The Stories Behind: NUS group SIGNapse strives to serve deaf community better
WHAT SIGNAPSE DOES
Signing up for the classes led to her joining NUS’ SIGNapse, a student-led sign language interest group formed by healthcare students in 2016.
The group offers basic and advanced sign language classes.
Students have to undergo basic sign language lessons and pass an assessment before being allowed to progress to the advanced classes.
After going through all the classes, Ms Yap came back as an instructor to pass on her knowledge to other students.
She also joined the group’s executive committee, becoming co-chairperson. Year Three medicine student Ethan Ong, 21, is the other co-chair.
The group tries to attract more students to join them by posting snippets of information about deaf culture on Instagram and Facebook, and by song-signing popular songs on TikTok.
The group has more than a thousand followers on Instagram and another 300-plus on Facebook.
They also hold song-signing performances at school events, in front of parents and faculty.
The interest group has about 50 to 60 students in their classes at any one time, averaging at about 200 to 300 students every year, for the last six years.
“At SIGNapse, we provide them with a positive and relaxing platform to learn about sign language. I think that is one of the reasons students are attracted to join our classes and events,” Ms Yap said.
I sat in for one of their sign language classes.

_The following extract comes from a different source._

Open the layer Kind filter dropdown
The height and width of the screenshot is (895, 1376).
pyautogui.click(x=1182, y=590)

During the two-hour lesson, the instructors went through different anatomy-centric terms with the class, showing them how to do each sign and explaining its similarities to other terms with similar hand signs.
They also played games using hand signs.
Although it may seem tedious to attend classes in the evening after a long day at school, Mr Ong shared with me that the lessons paid off for him when he encountered a deaf person.

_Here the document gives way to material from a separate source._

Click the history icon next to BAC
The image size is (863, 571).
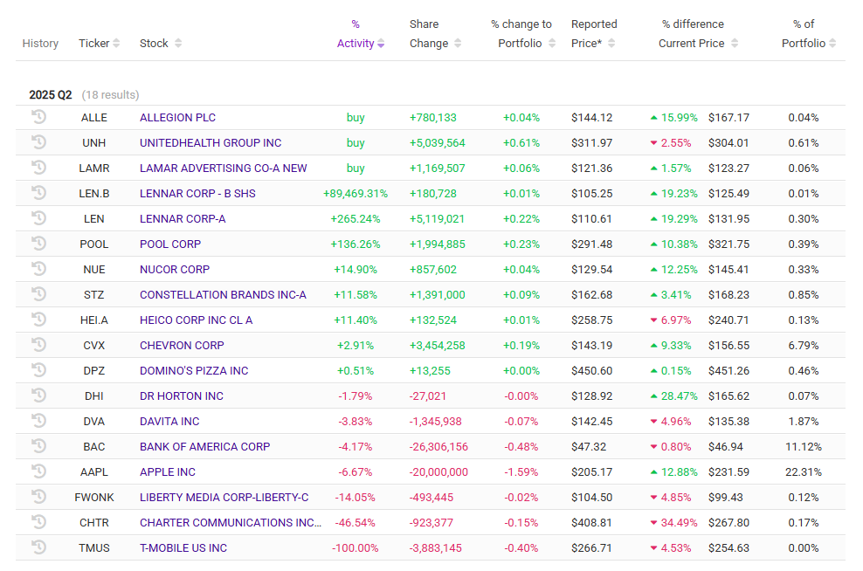[38, 446]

During one of his stints at the accident and emergency department of a local hospital, a deaf patient came in experiencing “quite a lot of pain”.

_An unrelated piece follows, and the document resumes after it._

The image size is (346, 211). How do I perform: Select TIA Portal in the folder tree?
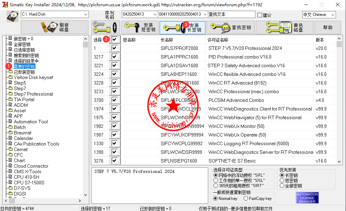click(x=24, y=99)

“Everybody was quite stressed; the doctors were trying to communicate with him using pen and paper… furiously scribbling back and forth, and it was quite tense,” he recalled.
But after the situation calmed down and the patient was treated, Mr Ong went back to converse with him in sign language.
“It wasn't the smoothest conversation, but I could tell that he appreciated that. At least it makes him feel a bit more comfortable to engage in a language that he understood,” he said.
After speaking with Mr Ong and Ms Yap, I was touched by their devotion to trying to be better versed in communicating with a segment of society that is often overlooked.
Perhaps as a journalist, it, too, would do me some good if I could learn to communicate beyond just English and my broken Chinese, so I can help to share the stories of those who can’t communicate with others in the way the rest of us do.